YOUR OBJECTIVE: Copy each line in the data below that contains the word "pixels".

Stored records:
════

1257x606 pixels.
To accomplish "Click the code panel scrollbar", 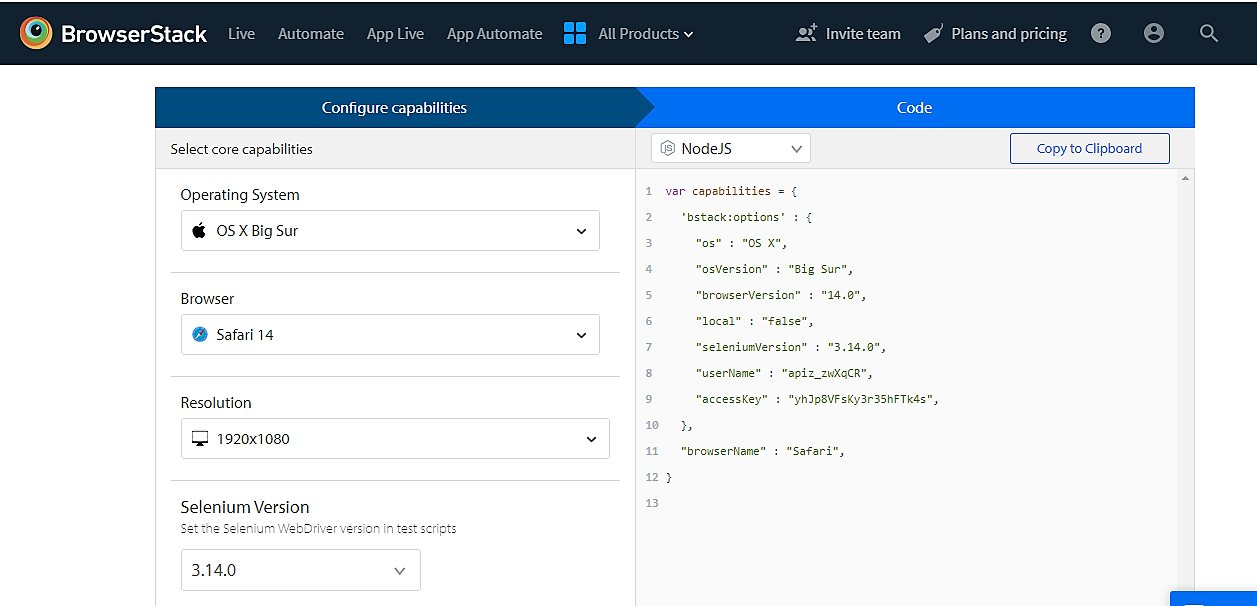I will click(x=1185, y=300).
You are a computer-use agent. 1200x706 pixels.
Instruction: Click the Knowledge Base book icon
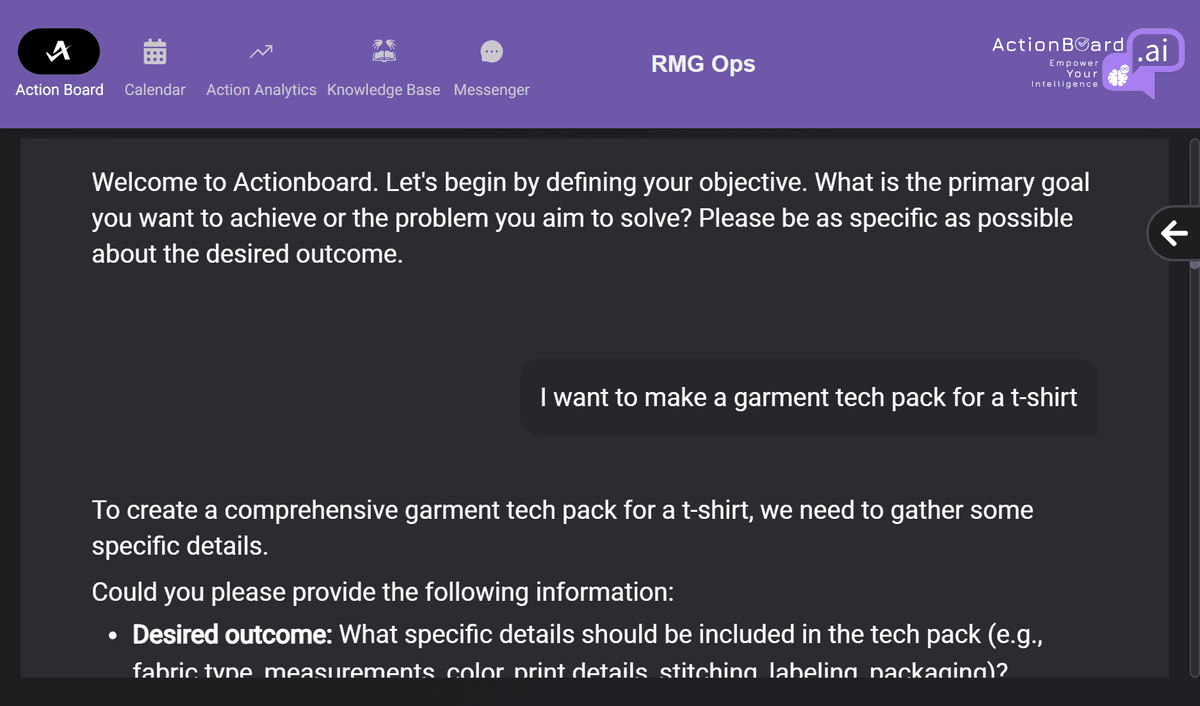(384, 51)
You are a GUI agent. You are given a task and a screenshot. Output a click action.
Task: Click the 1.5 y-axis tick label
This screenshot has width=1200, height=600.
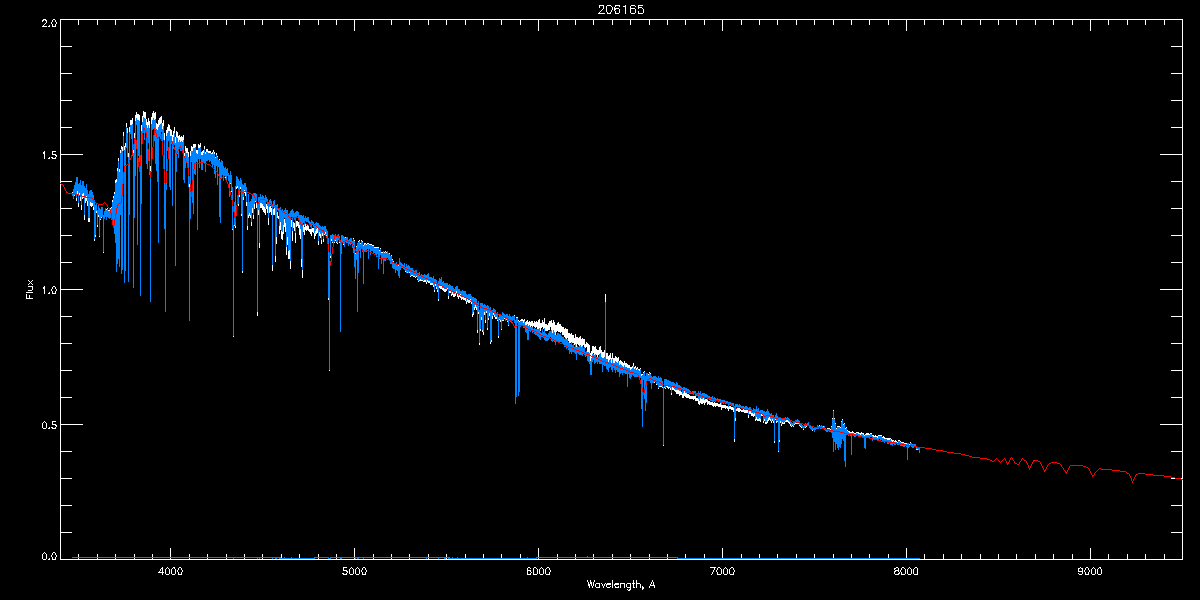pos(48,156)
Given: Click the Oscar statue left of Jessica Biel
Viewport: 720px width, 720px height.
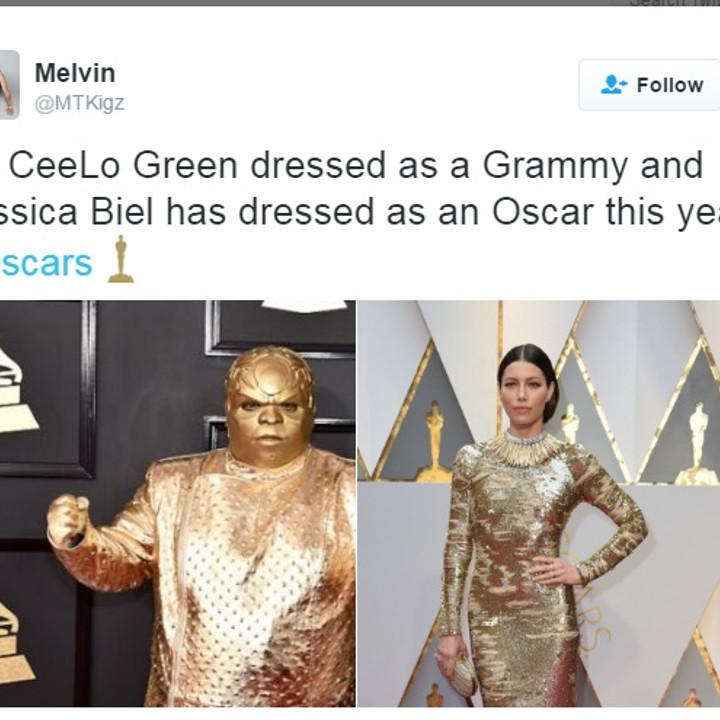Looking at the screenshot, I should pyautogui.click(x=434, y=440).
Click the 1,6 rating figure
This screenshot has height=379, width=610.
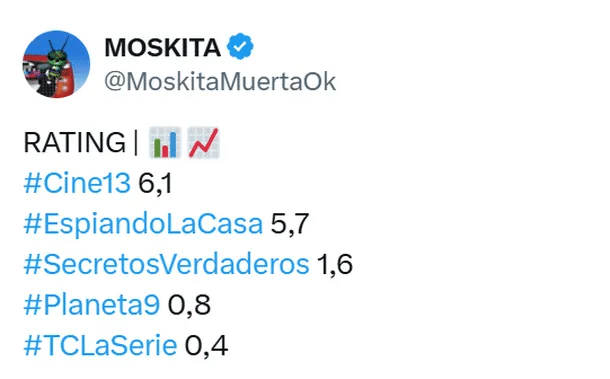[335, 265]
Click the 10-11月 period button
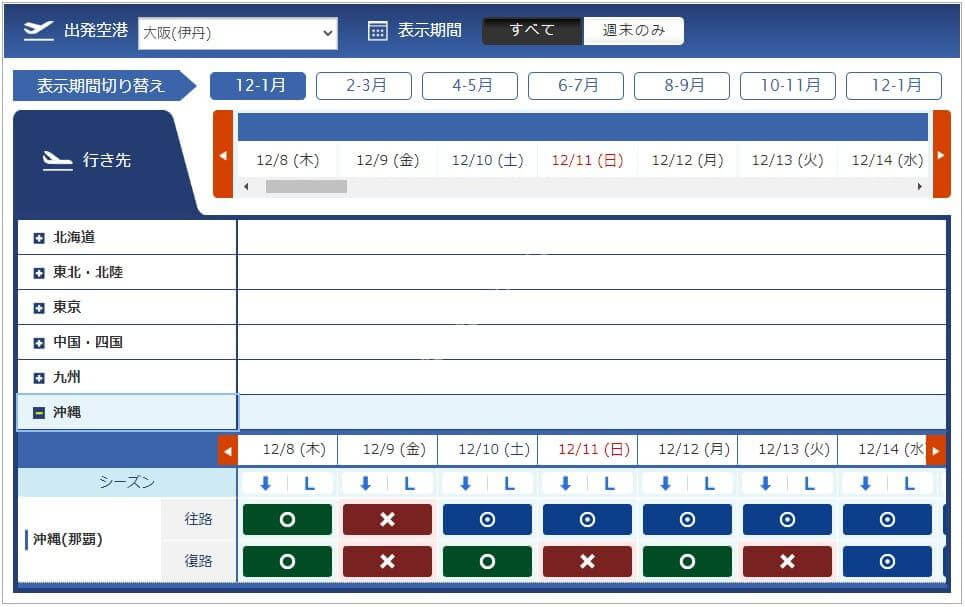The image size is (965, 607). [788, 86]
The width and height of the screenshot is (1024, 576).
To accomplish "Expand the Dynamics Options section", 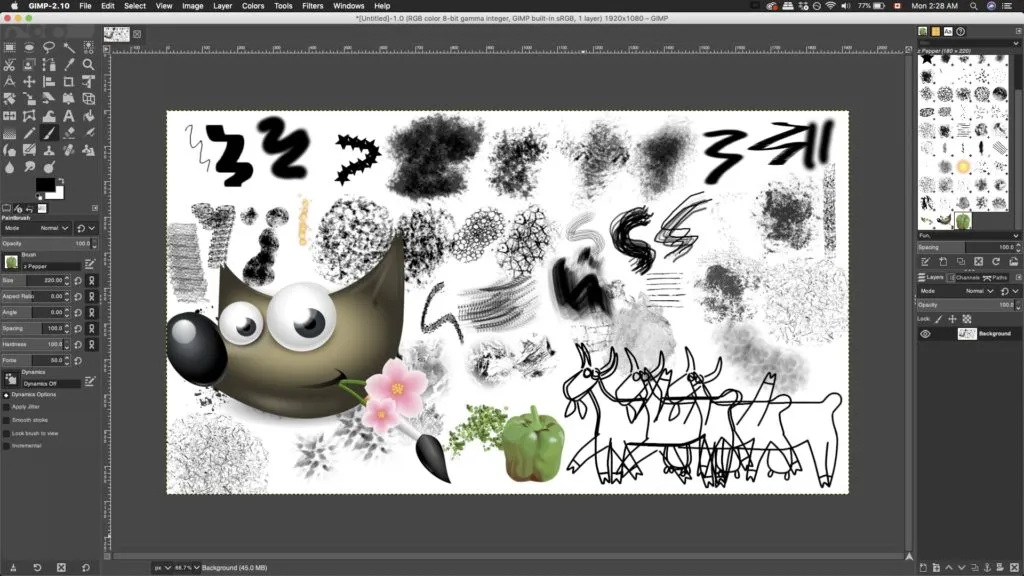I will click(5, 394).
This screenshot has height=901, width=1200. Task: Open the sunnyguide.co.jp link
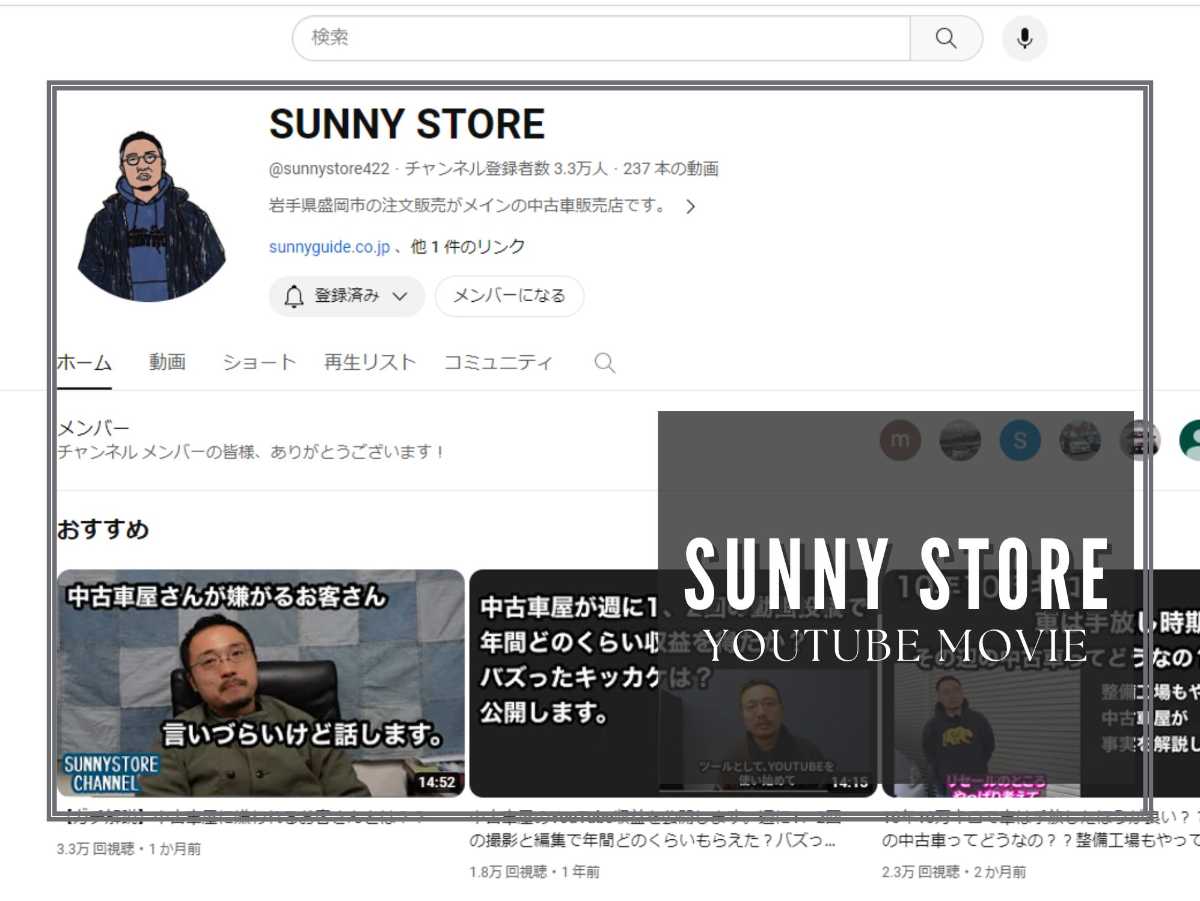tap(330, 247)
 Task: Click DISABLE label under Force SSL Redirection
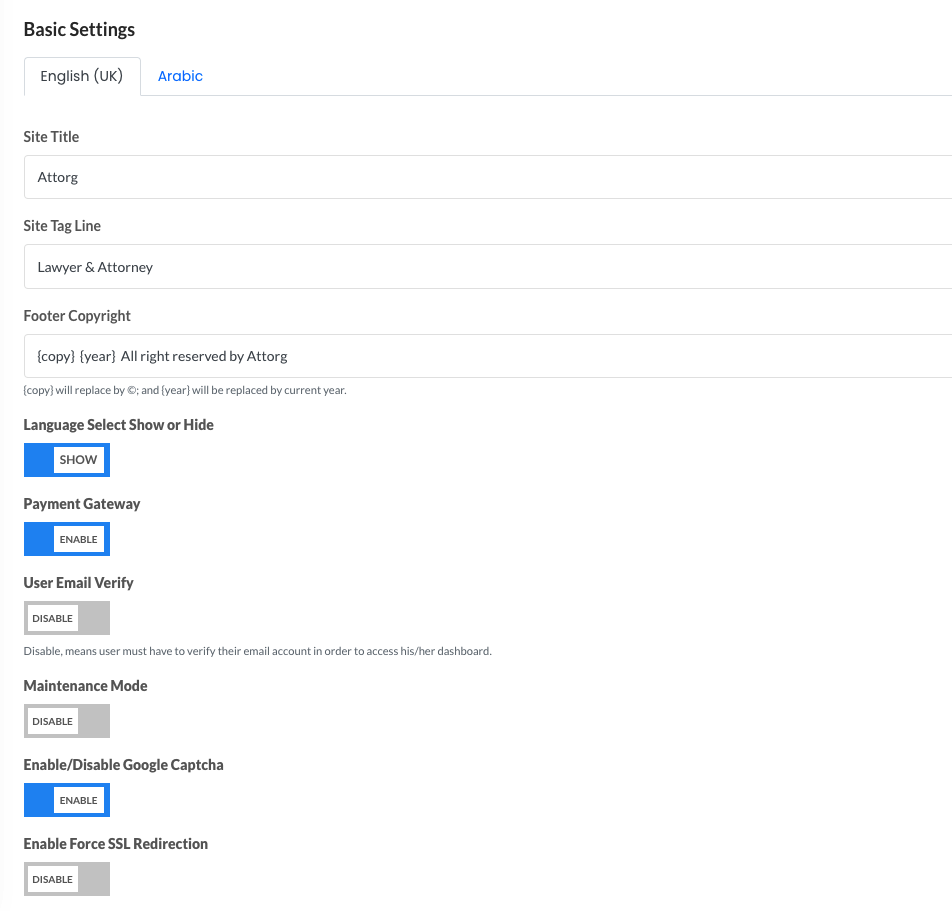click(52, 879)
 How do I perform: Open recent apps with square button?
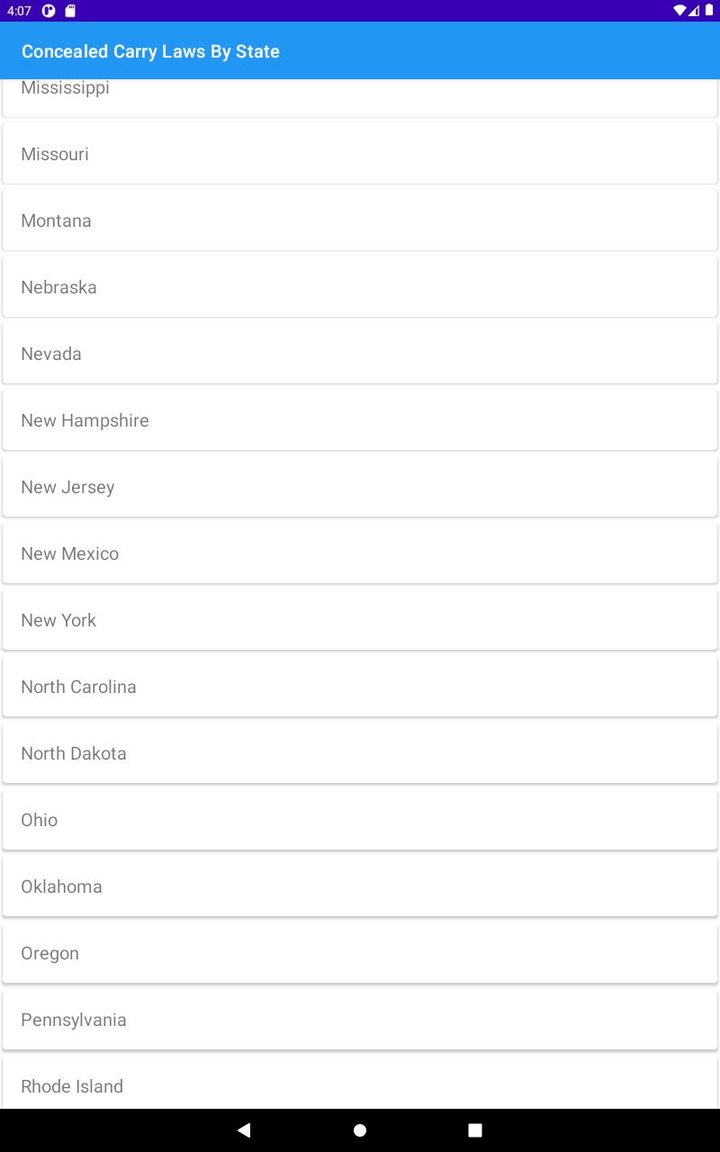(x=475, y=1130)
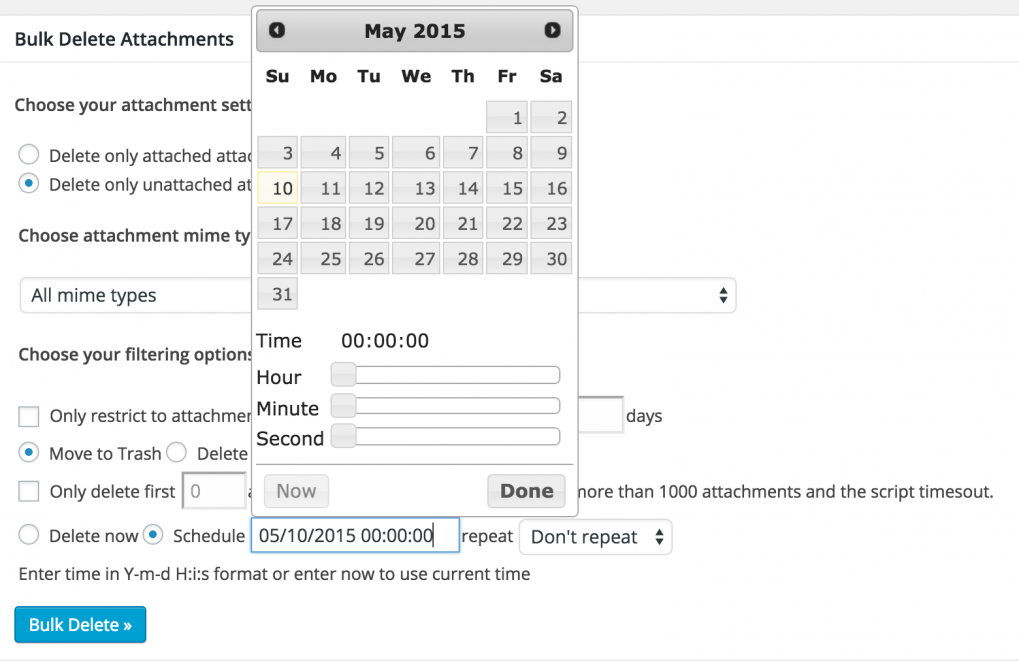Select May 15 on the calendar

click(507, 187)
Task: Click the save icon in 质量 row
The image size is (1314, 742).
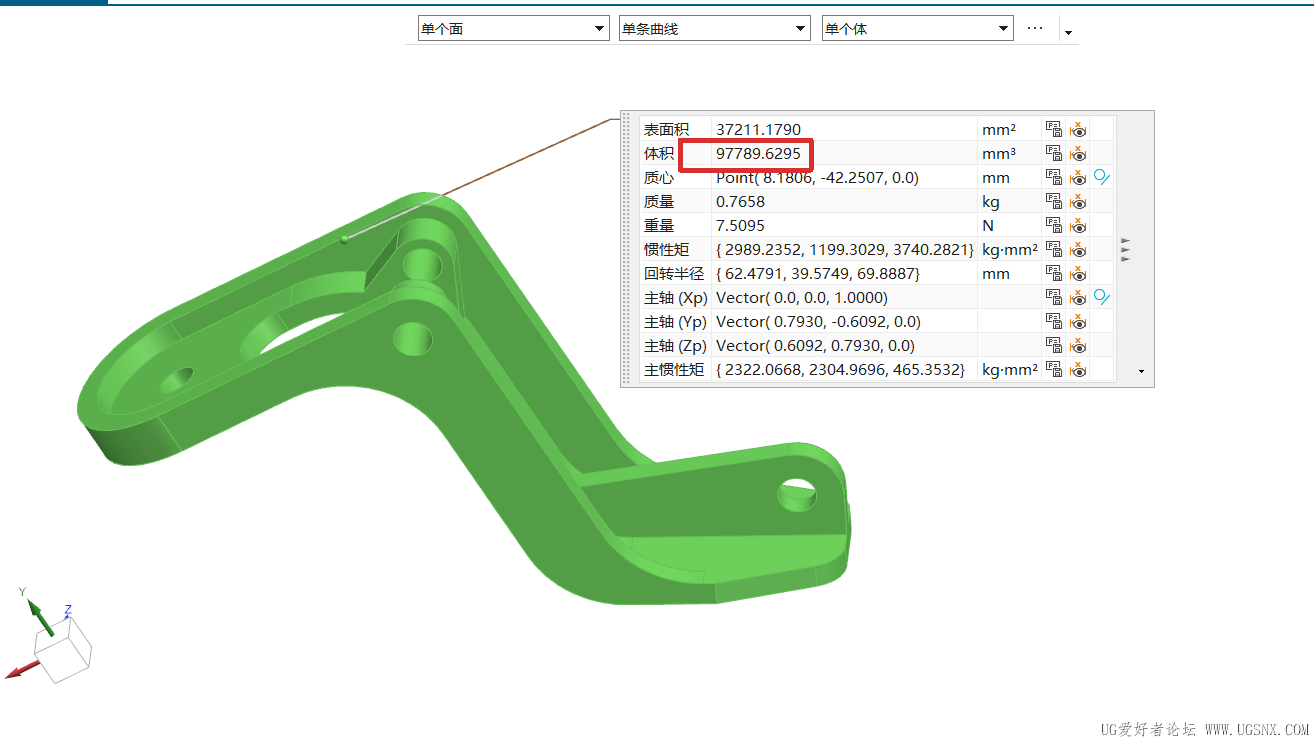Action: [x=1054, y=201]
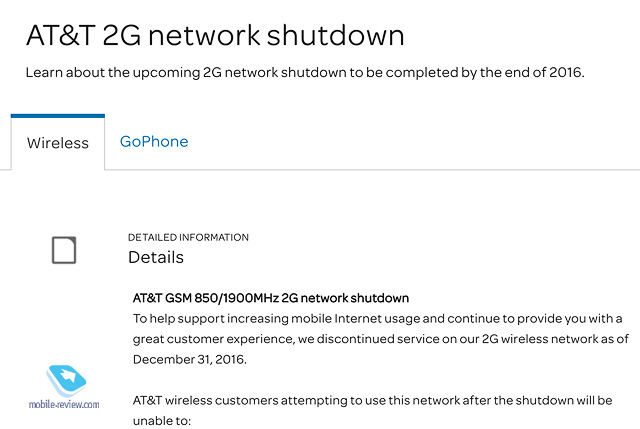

════

ANSWER TO THIS TASK:
1257x606 pixels.
You are a computer-use agent. 1200x706 pixels.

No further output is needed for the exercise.